Dreadzone are still in the groove

They were contemporaries of UK acid-house era acts Leftfield, The Orb and Massive Attack, but Dreadzone’s roots reach back to Mick Jones’s urban groove-oriented post-Clash act, Big Audio Dynamite.

Dreadzone are still in the groove

Greg Roberts auditioned to become B.A.D’s first drummer in 1984, and when that dissolved in 1990, he took more than keyboardist Dan Donovan, bassis, Leo Williams and sounds-effects operator Don Letts with him. He also took technical expertise, which he employed to great success in Dreadzone. “It was a brilliant learning curve,” he says. “A great band to work with. Joining B.A.D, I got given a drum machine and I learned how to use a sampler and a sequencer, so by the time I’d left B.A.D I was able to write something completely new, with no real restrictions.”

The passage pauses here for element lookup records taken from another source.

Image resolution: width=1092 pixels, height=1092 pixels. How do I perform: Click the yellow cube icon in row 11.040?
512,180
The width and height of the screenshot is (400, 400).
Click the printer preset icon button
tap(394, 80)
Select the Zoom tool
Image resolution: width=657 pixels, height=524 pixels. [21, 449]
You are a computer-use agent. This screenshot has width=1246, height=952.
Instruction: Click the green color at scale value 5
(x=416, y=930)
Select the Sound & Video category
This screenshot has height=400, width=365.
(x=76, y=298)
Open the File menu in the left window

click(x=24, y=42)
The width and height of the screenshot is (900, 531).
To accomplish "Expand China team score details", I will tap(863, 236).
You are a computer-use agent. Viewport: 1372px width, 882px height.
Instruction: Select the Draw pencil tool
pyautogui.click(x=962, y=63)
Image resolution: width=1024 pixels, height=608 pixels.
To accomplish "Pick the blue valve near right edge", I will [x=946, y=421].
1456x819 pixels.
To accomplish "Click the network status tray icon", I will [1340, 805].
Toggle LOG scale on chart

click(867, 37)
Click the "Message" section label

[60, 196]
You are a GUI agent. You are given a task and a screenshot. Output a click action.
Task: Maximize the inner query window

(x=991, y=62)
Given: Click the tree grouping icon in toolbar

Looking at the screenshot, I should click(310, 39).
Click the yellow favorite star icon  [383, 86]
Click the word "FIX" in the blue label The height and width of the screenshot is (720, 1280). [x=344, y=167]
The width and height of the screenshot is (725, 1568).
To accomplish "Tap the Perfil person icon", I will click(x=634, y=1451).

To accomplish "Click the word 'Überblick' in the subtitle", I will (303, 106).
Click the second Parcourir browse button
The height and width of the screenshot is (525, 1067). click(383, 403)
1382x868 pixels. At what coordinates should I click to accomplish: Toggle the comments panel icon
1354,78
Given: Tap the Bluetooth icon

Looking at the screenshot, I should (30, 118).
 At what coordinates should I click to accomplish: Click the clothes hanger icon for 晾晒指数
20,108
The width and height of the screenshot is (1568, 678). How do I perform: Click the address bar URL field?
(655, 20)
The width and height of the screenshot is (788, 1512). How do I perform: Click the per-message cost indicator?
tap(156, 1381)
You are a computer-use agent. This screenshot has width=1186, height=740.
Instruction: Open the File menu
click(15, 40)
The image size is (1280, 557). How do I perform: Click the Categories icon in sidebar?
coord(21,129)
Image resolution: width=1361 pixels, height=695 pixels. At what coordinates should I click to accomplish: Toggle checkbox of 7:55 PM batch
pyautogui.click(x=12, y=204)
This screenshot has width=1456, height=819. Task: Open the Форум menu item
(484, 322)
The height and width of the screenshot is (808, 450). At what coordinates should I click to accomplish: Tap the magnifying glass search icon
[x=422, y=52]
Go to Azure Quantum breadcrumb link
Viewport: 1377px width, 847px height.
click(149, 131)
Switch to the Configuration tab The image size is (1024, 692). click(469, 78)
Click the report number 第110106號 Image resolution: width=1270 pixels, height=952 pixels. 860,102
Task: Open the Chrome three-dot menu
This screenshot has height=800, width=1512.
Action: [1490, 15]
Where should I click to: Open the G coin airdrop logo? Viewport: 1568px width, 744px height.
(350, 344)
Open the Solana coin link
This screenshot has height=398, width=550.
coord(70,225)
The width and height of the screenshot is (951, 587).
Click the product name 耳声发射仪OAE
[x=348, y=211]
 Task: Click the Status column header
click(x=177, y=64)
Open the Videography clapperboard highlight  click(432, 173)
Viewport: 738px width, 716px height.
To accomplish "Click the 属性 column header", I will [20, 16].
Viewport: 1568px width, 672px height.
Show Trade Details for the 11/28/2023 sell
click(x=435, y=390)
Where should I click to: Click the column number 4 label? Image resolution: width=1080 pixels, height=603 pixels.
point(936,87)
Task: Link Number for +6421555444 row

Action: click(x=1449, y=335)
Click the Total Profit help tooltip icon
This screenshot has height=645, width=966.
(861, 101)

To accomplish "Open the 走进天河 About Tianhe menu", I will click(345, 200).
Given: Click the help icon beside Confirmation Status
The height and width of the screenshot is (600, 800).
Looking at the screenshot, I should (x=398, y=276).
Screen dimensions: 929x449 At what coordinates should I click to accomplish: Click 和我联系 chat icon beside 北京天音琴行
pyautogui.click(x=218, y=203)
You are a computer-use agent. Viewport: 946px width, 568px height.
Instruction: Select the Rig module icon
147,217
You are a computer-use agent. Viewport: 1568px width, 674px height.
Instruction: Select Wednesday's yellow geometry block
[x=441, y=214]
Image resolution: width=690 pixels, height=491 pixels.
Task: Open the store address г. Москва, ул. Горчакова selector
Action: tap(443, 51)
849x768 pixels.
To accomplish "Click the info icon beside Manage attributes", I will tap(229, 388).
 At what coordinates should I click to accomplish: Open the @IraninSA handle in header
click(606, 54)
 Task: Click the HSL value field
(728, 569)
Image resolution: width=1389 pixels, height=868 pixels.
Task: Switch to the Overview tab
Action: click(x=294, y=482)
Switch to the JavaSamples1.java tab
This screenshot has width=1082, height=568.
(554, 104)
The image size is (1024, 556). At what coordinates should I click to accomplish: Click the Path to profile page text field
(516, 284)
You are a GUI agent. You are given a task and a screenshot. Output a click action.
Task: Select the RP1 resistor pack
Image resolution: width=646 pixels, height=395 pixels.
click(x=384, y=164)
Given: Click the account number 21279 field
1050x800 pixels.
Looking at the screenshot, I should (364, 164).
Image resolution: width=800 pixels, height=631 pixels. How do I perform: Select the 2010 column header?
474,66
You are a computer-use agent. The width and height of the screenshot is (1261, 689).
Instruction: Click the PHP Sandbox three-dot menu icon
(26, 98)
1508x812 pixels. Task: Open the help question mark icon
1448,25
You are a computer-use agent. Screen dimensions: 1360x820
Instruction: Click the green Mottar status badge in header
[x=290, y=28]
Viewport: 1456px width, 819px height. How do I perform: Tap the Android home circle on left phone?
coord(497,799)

His first post-B.A.D vehicle was Screaming Target, with Letts and Williams. But it was with Dreadzone, which he formed in 1991 with keyboard player and programmer Tim Bran, that Roberts wrote the layered, up-tempo music that assimilated dub, reggae and techno influences with a progressive house sensibility. He ingeniously sampled movie dialogue and had a magpie approach to borrowing from other musical genres. Donovan and Williams were also on board.